Earthly Powers by Anthony Burgess
My rating: 1 of 5 stars
"What you're trying to say about God it seems to me cannot be said ever ever, do you understand, about God... the human imagination is capable of a terrible amount of evil. God bless us, God save us from harm."
That quote sums up how I feel about this terrible book. Is it beautiful and brilliant? Undoubtedly so. But so was the former angel known as the Morning Star. I am a firm believer in the redemptive power of art and literature, and I was appalled at how this 600+ pager of a novel came to a close: such incredible promise, such explosive potential, and all for naught.
It is a very lengthy, very learned memoir that starts out with perhaps the most infamous sentence in English literature (too foul to be reproduced here), which should have warned me about its contents. It tells of a man who is asked to confirm a late pope's sanctity unto sainthood, who sifts through his memories of living through perhaps one of the most evil of centuries (the 20th), who sees and lives through much evil.

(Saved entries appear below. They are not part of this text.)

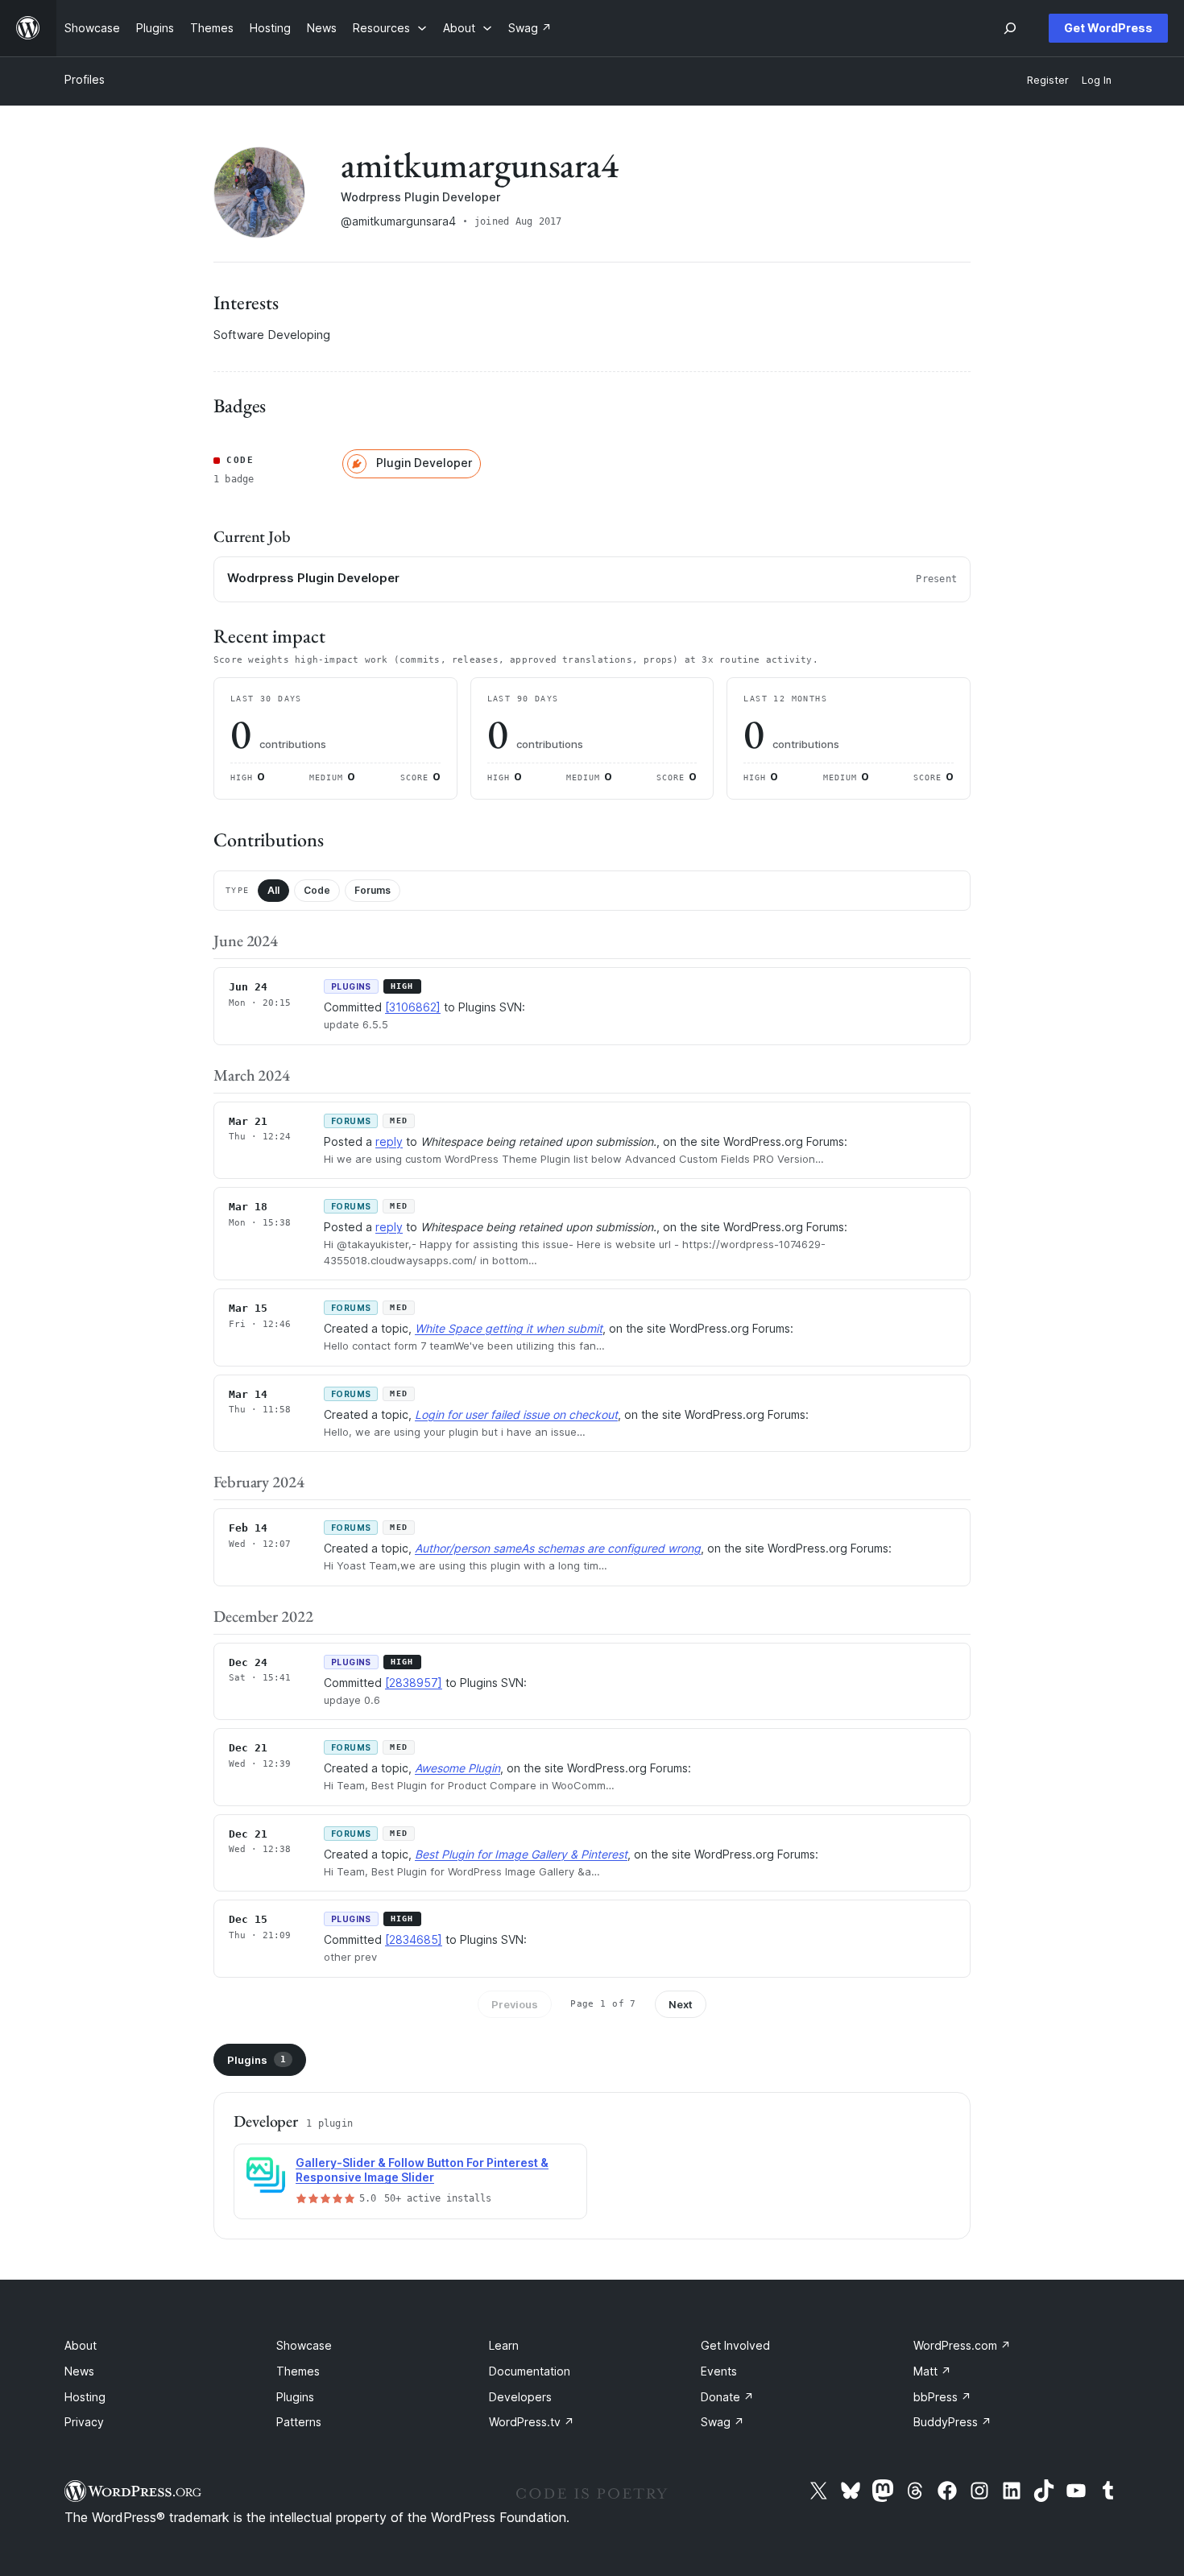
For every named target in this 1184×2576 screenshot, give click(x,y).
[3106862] (413, 1007)
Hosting (85, 2397)
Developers (520, 2397)
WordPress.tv (531, 2422)
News (79, 2371)
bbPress (942, 2397)
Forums (372, 890)
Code (317, 890)
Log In (1097, 80)
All (273, 890)
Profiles (84, 79)
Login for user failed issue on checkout (516, 1414)
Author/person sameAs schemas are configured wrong (558, 1548)
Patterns (298, 2422)
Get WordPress (1108, 28)
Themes (298, 2371)
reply (389, 1141)
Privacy (84, 2422)
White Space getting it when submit (508, 1328)
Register (1048, 80)
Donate (727, 2397)
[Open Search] (1010, 28)
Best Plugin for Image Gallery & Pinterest (521, 1854)
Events (719, 2371)
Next (681, 2004)
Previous (514, 2004)
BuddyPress (952, 2422)
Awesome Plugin (457, 1768)
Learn (504, 2345)
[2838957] (413, 1682)
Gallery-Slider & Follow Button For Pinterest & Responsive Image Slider (422, 2170)
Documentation (529, 2371)
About (80, 2345)
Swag (722, 2422)
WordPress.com (962, 2345)
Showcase (304, 2345)
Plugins (256, 2059)
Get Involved (735, 2345)
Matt (932, 2371)
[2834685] (413, 1939)
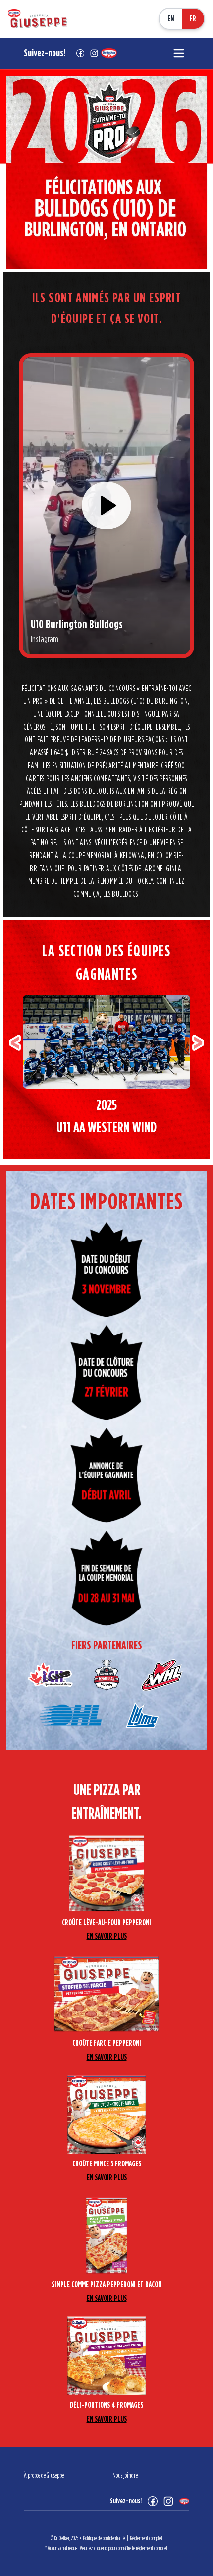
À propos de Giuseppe (44, 2475)
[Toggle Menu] (179, 53)
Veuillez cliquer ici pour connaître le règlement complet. (124, 2548)
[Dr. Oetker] (184, 2501)
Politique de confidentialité (104, 2538)
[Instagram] (168, 2501)
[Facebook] (153, 2501)
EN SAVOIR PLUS (107, 1936)
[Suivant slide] (198, 1043)
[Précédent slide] (15, 1043)
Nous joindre (125, 2475)
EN (170, 19)
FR (193, 19)
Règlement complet (146, 2538)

I do wonder what the author meant to accomplish by this fearsome work. This should come with a warning: "not for ye of little faith." It seems to be written by one who has a passionate love/hatred for the Catholic church, and for any form of organized religion. If there was such a genre as "fictional theology" or "theological fiction," then this book would exemplify it: most of the dialogue and conflicts revolve around matters of faith, as well as of gender and sex.
Some might define great literature in terms of technique, of the weight of ideas, the erudition of an author who can write with authority on all matters anthropological, musical, literary and linguistic. By that rubric, they would say this is a great novel.
But great literature should also ennoble, not enfeeble; encourage, not demoralize. And by that metric, this book gets a solitary star.